Update from the Atlantic Odyssey support team

On 30 January 2012 at 11.00 am the crew of Sara G who were taking part in the Atlantic Odyssey challenge to row from Morocco in North Africa to Barbados in the Caribbean capsized.

Its crew included Captain Matthew Craughwell, Ian Rowe, Aodhan Kelly, Simon Brown, Yaacov Mutnikas and Mark Beaumont – all six members were safely evacuated.

The crew were 27 days into their journey when the 36ft (11.1m) vessel overturned just 520 miles from the destination port of St Charles.

Sara G was hit by a large wave 1.5 minutes before the rowers completed their shift change which was performed on a two hours on – two hours off basis. The wave rotated the vessel 180 degrees causing it to immediately take on water causing it to capsize within ten seconds.

In the next fifteen minutes the crew secured the life raft and attached it to the boat. They set-off their alerting alarms which initiated a response from Falmouth Coast Guard.

The crew did try to recover the vessel but due to the speed of the water retention, this proved unsuccessful.

The crew spent approximately three hours recovering on the raft before Matthew Craughwell and Mark Beaumont returned to the vessel to recover equipment to aid the rescue attempt.

At 1.10am, the crew were rescued by the Nord Taipei, a Panamanian-flagged cargo ship and are proceeding to Gibraltar where they are due to arrive on February 9.

Matthew has managed to speak to the BBC. Listen to his interview here.

Thank you all very much for your support and concern!

Sleeping on cargo ship, heading to Gibraltar

31 Jan

Sara G capsized at around 11AM on the 30th of January, due to rough seas. Aodhán and the rest of the crew are safe and currently aboard Panamanian cargo ship “Nord Tapei” and heading towards Gibraltar. They will be arriving in Gibraltar on the 9th of February.

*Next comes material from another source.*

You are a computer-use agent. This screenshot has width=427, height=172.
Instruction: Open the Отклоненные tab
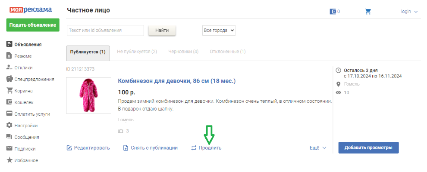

The coast guard said the following: “The shore contact for the Sara G managed to get through to the crew of the boat via satellite phone and ascertained that the boat had capsized. They had abandoned to the life raft, which was tethered to the capsized vessel”.

  • Please click HERE for this morning’s Heart FM chat with Ian’s wife
  • Please click HERE for a related BBC article

We haven’t heard from Aodhán yet, but when we do we will let you all know! He’s safe, that’s the most important thing!

Important update!

30 Jan

I am sorry to write that earlier today the Sara G capsized. Whilst information is scarce at the moment the crew have managed to contact their shore contact. All crew are said to be safe and well, and tethered to the Sara G in a liferaft. A cargo ship is currently on route to pick up the crew with an ETA of 1.00am tomorrow.

Further information will be provided once they have been picked up and greater detail can be provided.

Please click HERE for more details.

Last Monday rowing?!

30 Jan

Stuart and Natalie, from Heart FM, caught up with Ian this morning. Please click HERE to listen to the radio broadcast. Ian announced that there is still a chance for Sara G to catch up with the World Record. Weather conditions are key and will be key to make sure the guys will be relaxing on the beach next week Monday. Get up from your chairs and do a wild good weather dance!

The main question from Natalie was – how bad do the guys smell by now? Ian said that he didn’t think they smelt too bad, compared to the flying fish dying on deck. If that’s the measure, then we’re lucky there is a secret stash of after shave hidden on board!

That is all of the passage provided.